Furthermore, coming from Republicans, objections to the use of reconciliation on procedural grounds seem more than a little insincere. A Republican president and a Republican Congress used reconciliation procedures in 2001 to enact tax cuts that were supported by fewer than 60 senators. The then-majority Republicans could use reconciliation only because they misrepresented the tax cuts as temporary although everyone understood they were intended to be permanent — but permanent cuts would have required the support of 60 senators, which they did not have.
There is simply no reason to Democratic skittishness on this. None. Reconciliation has been used, legitimately, to pass everything from welfare reform to COBRA, Bush’s tax-cut packages to student-aid reform, nursing home standards to the earned income tax credit. Not too long ago, Senate Republicans even considered using reconciliation to approve drilling for oil in the Arctic National Wildlife Refuge.
This should be a no-brainer. The reconciliation process was developed for exactly these circumstances, and even the most panicky Democrats have to realize that there’s nothing wrong with using a fair, legitimate Senate rule to complete the legislative process.

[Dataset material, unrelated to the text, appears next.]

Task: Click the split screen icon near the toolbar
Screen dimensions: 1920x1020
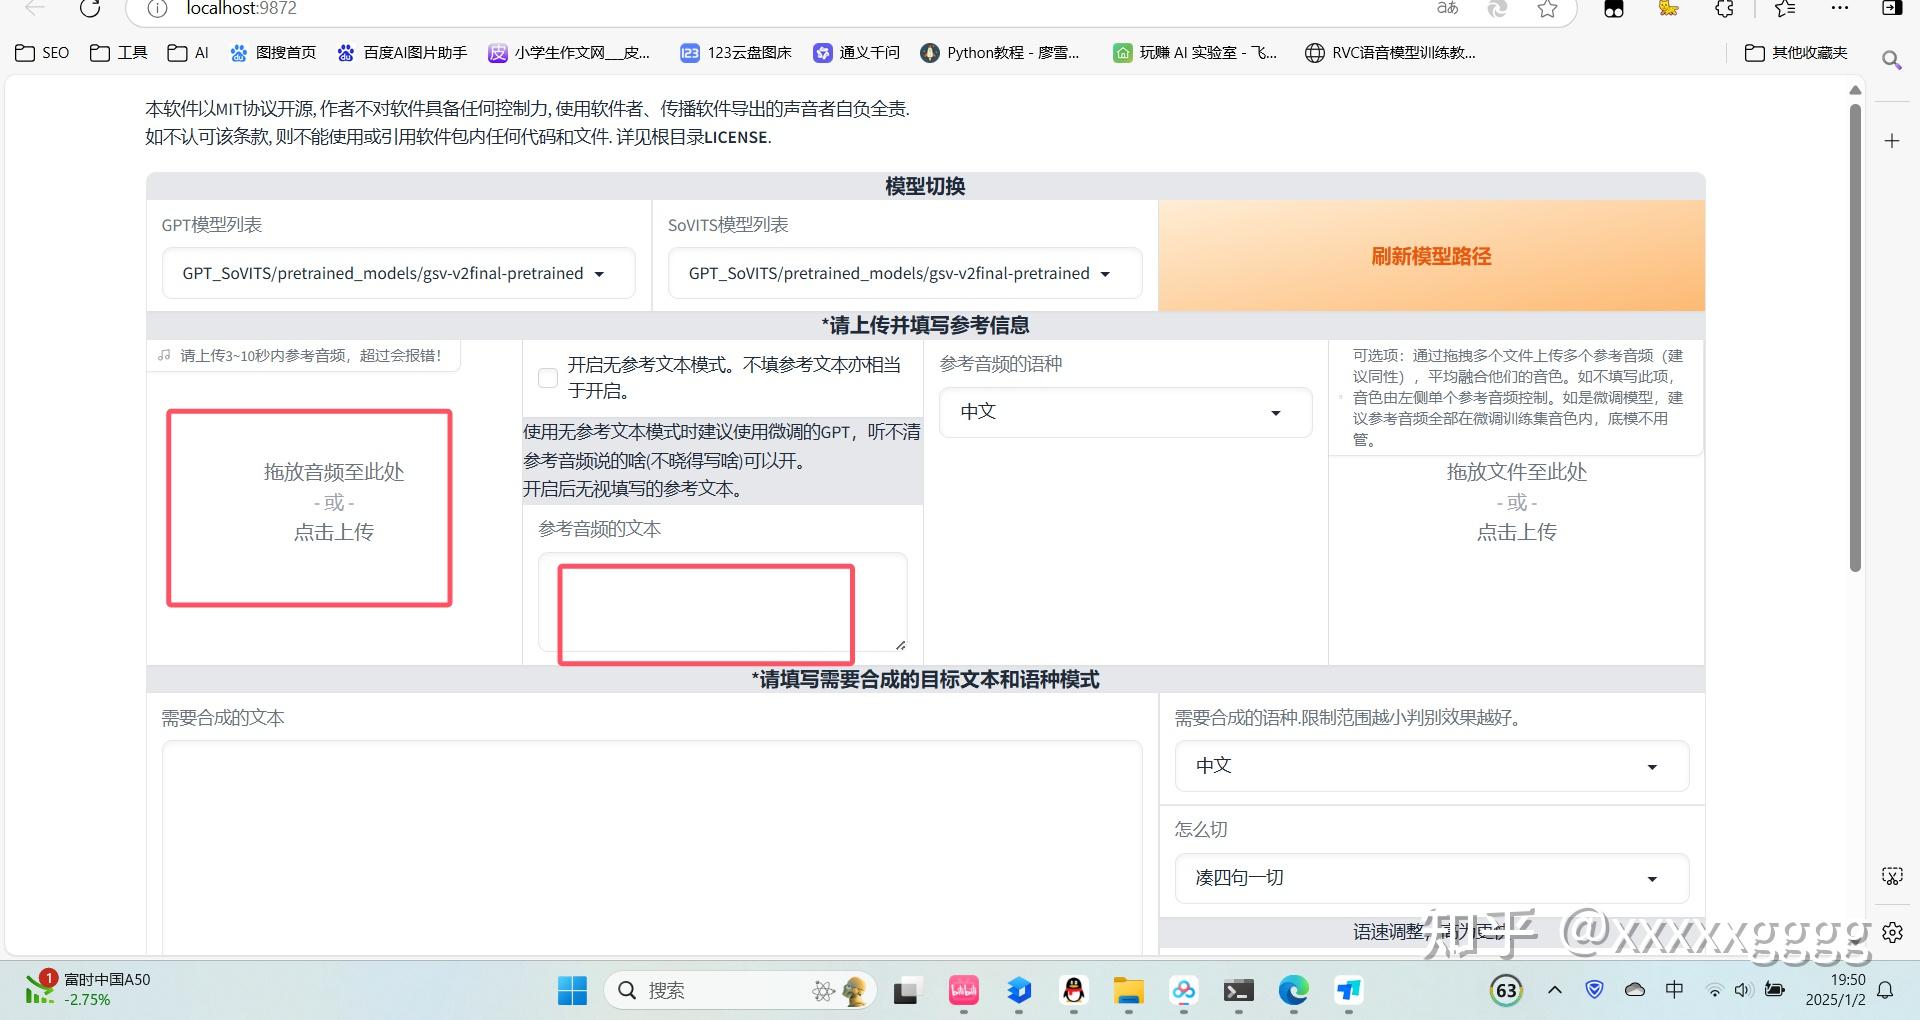Action: coord(1893,10)
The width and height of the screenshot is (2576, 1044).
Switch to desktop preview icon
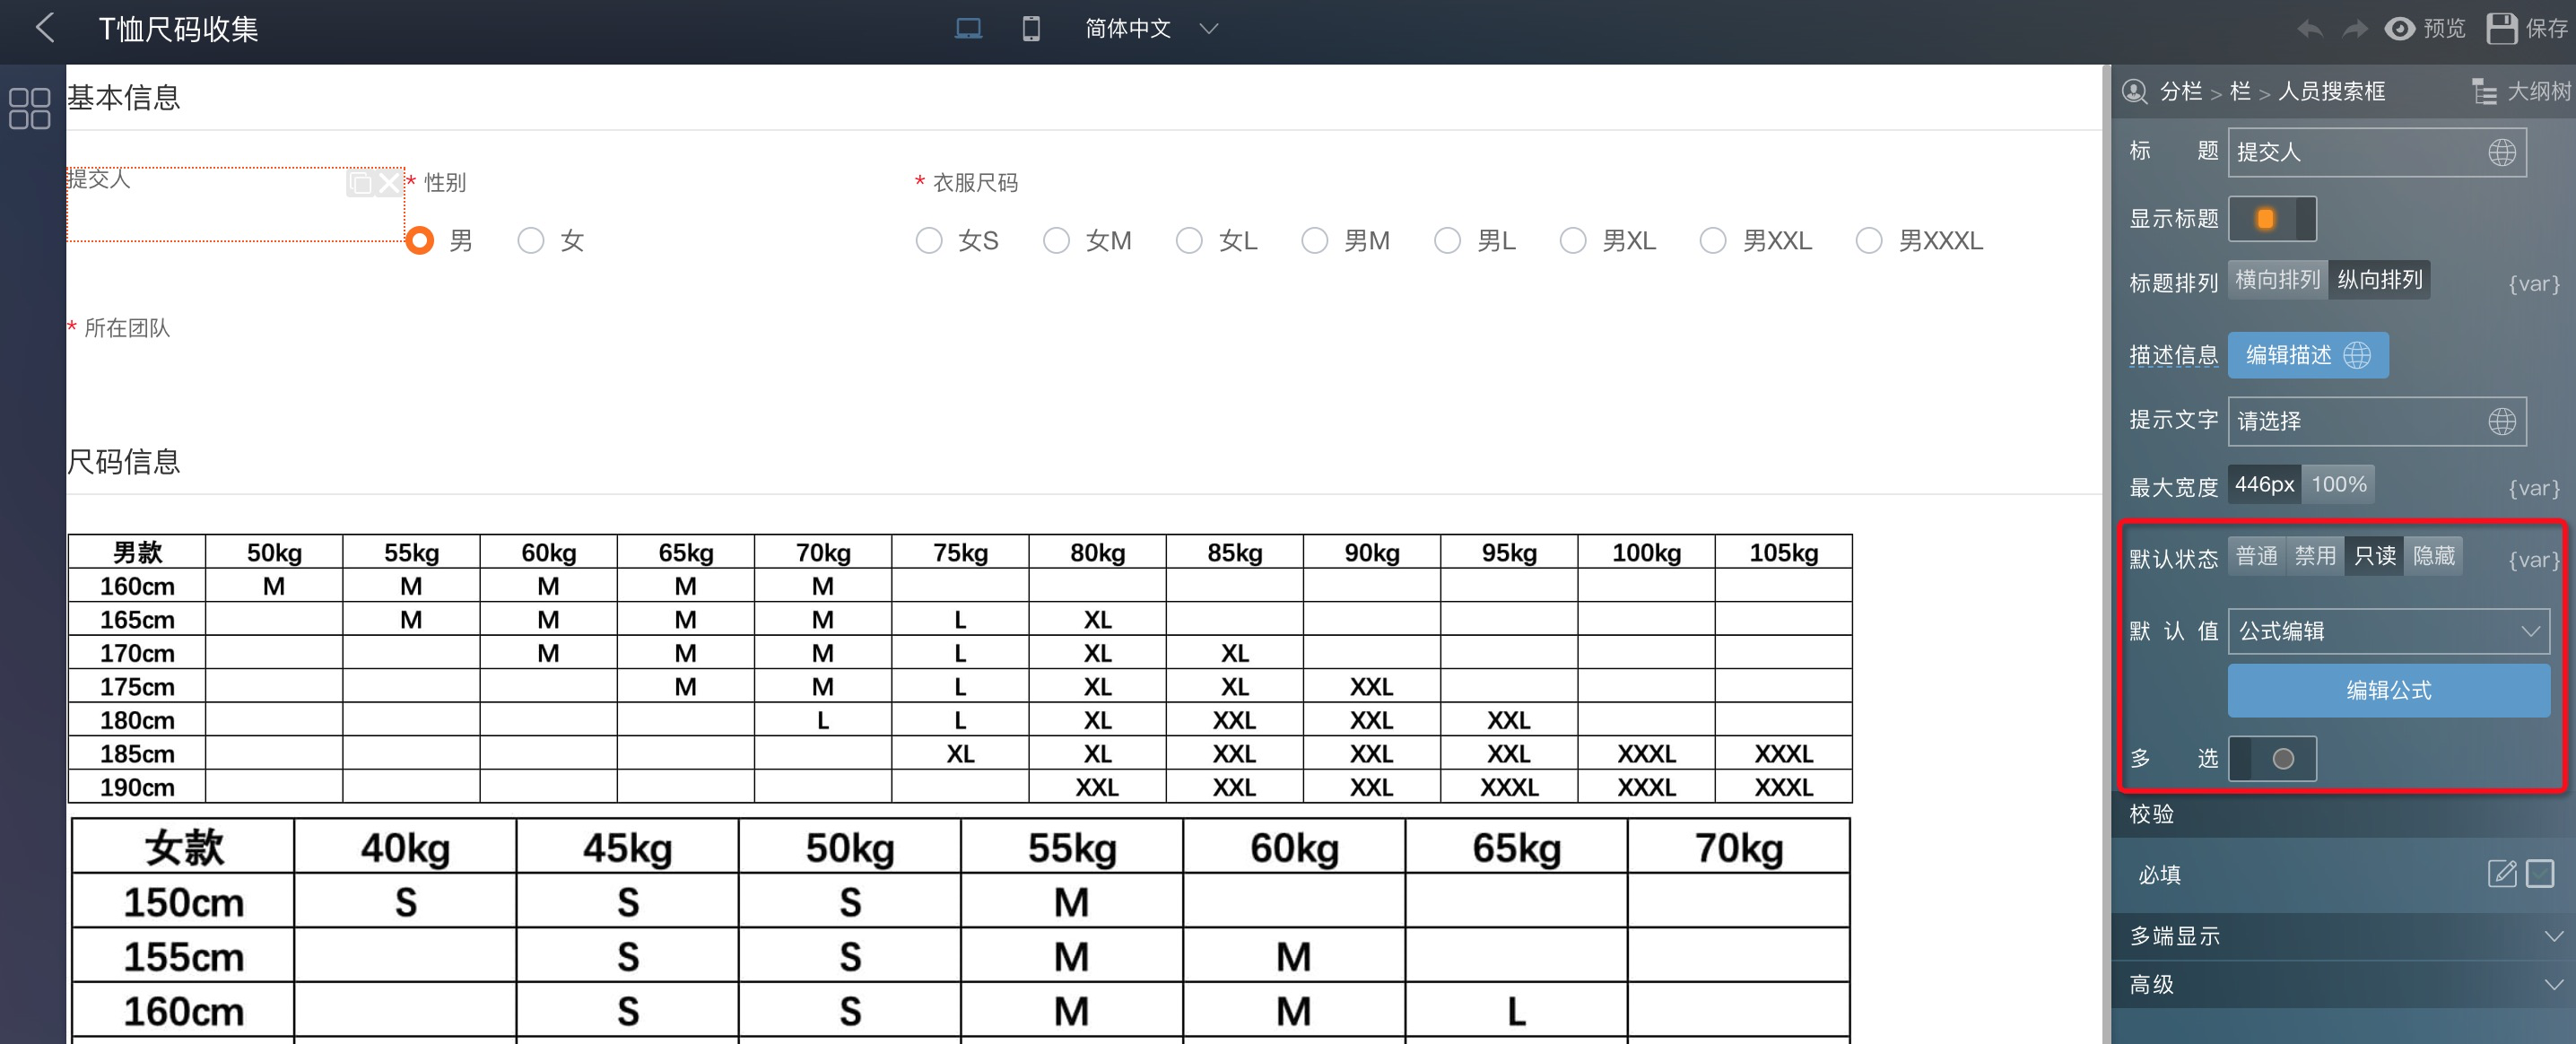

Ezra added this morning, “At this point, Democrats have passed health-care reform bills through the two legislative chambers charged with considering them. The president stands ready to sign the legislation. The roadblock is that 41 Republicans have sworn to use a parliamentary maneuver to obstruct any effort to smooth out differences between the bills. It’s pretty clear who’s stepping outside the traditional workings of the process here. Yet Democrats have allowed the other side to make it look like they’re the ones who are bending the rules! It’s completely astonishing.”